İslam Barış, Esenlik ve hoşgörü dinidir!

'Bireylerin değil Eşcinsellik ve zina fiillerinin lanetlendiğini' belirten Altınsoy, "Cinsel bozuklukların fizyolojik ya da psikolojik rahatsızlık olarak ortaya çıktığı bireylerin; kınanması ya da esenlik, barış ve hoşgörü dini olan İslam nazarında lanetlenmesi söz konusu değildir. Hutbede geçen metinde de bahsedildiği üzere fail olan bireylerin değil fiil olan Lûtilik ve Eşcinsellik ile zina eylemleri lanetlenmektedir. Tevbe kapısının yaşam boyunca açık bırakıldığı İslam dininde hiçbir bireyin lanetlenmesi söz konusu olmayacaktır. Genel sağlığa, genel ahlaka, kamu yararı ve toplumsal yapıya, bireyin beden ve ruh sağlığına zarar veren eylemler lanetlenmiştir." dedi.

Ali Erbaş'ı hedef alan eylem ve söylemleri kınıyoruz!

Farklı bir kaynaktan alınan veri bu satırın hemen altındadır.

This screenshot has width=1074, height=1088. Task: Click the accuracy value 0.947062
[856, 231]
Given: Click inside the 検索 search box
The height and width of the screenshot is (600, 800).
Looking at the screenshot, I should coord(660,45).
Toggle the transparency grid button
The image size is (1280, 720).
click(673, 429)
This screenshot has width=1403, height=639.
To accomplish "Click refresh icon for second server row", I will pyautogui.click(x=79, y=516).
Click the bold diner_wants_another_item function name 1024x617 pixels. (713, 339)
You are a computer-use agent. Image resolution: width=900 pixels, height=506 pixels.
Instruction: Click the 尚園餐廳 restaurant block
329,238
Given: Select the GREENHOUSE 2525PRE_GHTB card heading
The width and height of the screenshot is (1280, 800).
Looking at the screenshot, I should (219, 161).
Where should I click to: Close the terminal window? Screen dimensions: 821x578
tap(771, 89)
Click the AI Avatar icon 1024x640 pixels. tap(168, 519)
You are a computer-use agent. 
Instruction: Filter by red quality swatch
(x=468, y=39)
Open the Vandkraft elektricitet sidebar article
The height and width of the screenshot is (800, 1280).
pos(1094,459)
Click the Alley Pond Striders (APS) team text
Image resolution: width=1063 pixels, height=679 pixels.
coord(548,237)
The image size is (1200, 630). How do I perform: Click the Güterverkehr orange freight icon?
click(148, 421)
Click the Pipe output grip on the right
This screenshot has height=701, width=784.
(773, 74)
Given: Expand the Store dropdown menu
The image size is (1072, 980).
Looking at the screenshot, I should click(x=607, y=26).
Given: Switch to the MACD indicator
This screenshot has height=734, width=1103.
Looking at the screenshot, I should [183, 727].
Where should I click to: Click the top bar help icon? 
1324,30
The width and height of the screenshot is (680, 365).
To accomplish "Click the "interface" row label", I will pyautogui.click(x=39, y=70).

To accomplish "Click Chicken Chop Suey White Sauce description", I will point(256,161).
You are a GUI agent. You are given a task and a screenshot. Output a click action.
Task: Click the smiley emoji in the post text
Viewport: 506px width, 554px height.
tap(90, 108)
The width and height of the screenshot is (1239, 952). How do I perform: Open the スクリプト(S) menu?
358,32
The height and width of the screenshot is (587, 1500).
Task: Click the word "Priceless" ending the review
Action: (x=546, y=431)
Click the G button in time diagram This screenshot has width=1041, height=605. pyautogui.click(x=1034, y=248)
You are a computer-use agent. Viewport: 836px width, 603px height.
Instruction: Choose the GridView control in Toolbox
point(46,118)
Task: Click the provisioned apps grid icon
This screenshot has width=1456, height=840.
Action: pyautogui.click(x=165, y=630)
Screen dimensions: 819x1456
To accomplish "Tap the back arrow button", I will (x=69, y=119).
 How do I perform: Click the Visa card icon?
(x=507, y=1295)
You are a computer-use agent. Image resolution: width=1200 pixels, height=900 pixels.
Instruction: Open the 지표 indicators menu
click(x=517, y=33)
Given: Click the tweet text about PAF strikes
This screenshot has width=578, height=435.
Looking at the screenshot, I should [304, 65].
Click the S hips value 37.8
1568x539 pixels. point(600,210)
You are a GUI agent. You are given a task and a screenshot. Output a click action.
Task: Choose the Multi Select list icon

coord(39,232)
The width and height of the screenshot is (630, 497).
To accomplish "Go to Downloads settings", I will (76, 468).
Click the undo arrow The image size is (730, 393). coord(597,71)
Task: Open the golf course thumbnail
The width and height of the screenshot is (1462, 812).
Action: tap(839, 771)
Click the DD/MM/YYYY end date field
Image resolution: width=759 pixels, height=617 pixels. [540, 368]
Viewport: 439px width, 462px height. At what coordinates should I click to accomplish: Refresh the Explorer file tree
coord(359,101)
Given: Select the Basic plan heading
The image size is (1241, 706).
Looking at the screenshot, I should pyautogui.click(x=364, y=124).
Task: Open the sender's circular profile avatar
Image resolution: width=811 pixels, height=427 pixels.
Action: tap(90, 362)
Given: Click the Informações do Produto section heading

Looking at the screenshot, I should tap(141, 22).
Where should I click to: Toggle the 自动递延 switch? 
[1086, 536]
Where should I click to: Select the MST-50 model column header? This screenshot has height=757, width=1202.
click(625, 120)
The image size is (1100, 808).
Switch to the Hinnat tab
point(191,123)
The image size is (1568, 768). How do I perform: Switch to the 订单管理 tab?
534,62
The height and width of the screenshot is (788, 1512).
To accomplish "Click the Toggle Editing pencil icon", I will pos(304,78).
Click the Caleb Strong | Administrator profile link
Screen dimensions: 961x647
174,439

'Diyanet İşleri Başkanı Ali Erbaş özelinde İslam’a saldırmak için sivri dişlerini gösteren bu cenahın İslam’ın esaslarına gönüllerini ve kulaklarını kapatmaları anlaşılabilir bir cehalettir' diyen Altınsoy, " Ancak bir kısmı hukukçu olan bu zevatın okuduğu metni de anlayamaması acınası bir durumdur. İşin özeti Malcolm X’in şu sözlerinde yer bulmuştur: “İslam'a sövmekten başka fikri olmayanlar; fikrin değil, İslam’a sövmenin hürriyetini istiyor.” Bu vesile ile İslami hakikatin yanında, her türlü nefret söyleminin karşısında yer aldığımızı bir kez daha dile getirerek Diyanet İşleri Başkanı Prof. Dr. Ali ERBAŞ’ı hedef alan eylem ve söylemleri kınıyoruz." şeklinde konuştu.